**WORK ORDER**
Could you show each line of the records that contains the word "https"?
★ ★ ★ ★
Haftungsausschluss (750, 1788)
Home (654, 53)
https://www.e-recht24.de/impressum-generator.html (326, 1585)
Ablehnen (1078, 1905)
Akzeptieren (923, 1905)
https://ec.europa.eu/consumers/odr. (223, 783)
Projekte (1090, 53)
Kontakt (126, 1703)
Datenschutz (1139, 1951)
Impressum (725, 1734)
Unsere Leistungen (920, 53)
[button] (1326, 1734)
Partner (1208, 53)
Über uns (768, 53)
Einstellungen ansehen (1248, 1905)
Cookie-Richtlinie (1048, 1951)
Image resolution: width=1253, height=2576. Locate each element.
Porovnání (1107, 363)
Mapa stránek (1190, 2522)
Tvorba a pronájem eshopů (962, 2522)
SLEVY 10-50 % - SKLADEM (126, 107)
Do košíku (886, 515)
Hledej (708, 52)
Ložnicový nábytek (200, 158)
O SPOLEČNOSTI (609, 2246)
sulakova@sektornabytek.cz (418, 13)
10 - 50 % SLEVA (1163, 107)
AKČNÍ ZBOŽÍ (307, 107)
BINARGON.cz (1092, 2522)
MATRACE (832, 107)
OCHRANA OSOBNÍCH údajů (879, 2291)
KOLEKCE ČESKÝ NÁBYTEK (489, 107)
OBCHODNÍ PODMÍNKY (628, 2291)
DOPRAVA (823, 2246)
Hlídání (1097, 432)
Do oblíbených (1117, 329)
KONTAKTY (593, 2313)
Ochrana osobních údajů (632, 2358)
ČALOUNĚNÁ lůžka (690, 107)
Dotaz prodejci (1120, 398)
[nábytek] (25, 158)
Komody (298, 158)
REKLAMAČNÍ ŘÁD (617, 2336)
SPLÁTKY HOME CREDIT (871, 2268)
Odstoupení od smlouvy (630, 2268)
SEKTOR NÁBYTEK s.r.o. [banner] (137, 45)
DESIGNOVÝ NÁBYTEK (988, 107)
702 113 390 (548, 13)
★ ★ ★ ★
**ANSWER AREA**
https://www.e-recht24.de/impressum-generator.html (326, 1585)
https://ec.europa.eu/consumers/odr. (223, 783)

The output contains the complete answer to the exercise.